Żadna analogia nie jest nigdy pełna i stuprocentowo dokładna. Faktycznie klimatyzm odniósł dużo większy sukces propagandowy, a co za tym idzie takze finansowy i polityczny, niż kreacjonizm. Jednak podstawy naukowe są dla obu tych sekt jednakowe. Tzn żadne.
Cytat:Zjawisko klimatyzmu nie jest pseudonauką,
Owszem jest. Jego wyznawcy nie maja pojęcia np o istnieniu cyklu Carnota, nie odróżniają przewodnictwa od promieniowania i nie potrafią nawet przeliczyć temperatur ze skali Kelwina na skalę Celsjusza.
Cytat:tylko ludową recepcją nauki zupełnie prawdziwej. W zeszłym wieku podobnej ludowej recepcji uległa teoria ewolucji, co doprowadziło do bzdurnych i wręcz zbrodniczych koncepcji "eugeniki" czy "darwinizmu społecznego", jak również moralnego wsparcia dla rasizmu.
I dlatego, w odróżnieniu od darwinowskiej teorii ewolucji, eugenika, rasizm, czy "darwinizm społeczny" były nie dziedzinami nauki, tylko zbrodniczymi sektami. Tak samo jest z klimatyzmem, który z klimatologią nie ma nic wspólnego.
Sofeicz
Cytat:Gdyby pilaster żył w XIX w., to pewnie by publikował w pismach zamieszczających karykatury Darwina, jako małpy.

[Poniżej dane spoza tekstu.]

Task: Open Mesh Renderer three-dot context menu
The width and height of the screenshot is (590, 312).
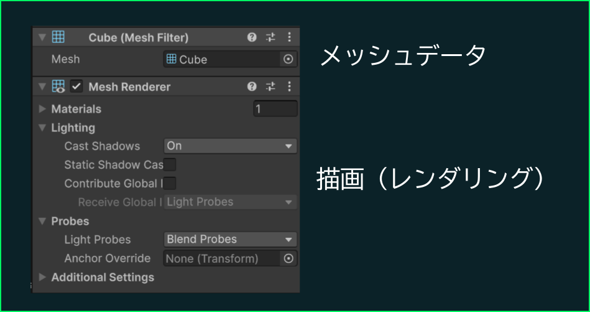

Tak jest. Tak by na pewno było. Tako oznajmia Sofeicz w nieomylności swojej, zatem to prawda.
Dziad Borowy.
Cytat:nie pisze się klimatyzm tylko ekologizm jak to ośrodki intelektualne genpatów objawiły i do wierzenia podały.
Skoro Dziad tak mocno czuje się zobowiązany do stosowania ogłoszonej w PIS nomenklatury, to niech ją stosuje. Pilaster objawieniami pisowskimi w najmniejszym nawet stopniu nie czuje się ograniczony.
I ogólnie. Kult św Grety, tak tu usilnie propagowany nawet nie jest żałosny. Jest zwyczajnie śmieszny.
Ewolucja ma swojego Richarda Dawkinsa. Astrofizyka Neila Tysona. Planetologia miała Carla Sagana. Nawet kreacjonizm miał Micheala Behe z jakimś tam zauważalnym dorobkiem naukowym.
Klimatyzm ma ...św Gretę.
Po prostu nikogo bardziej kompetentnego zwyczajnie tam nie ma.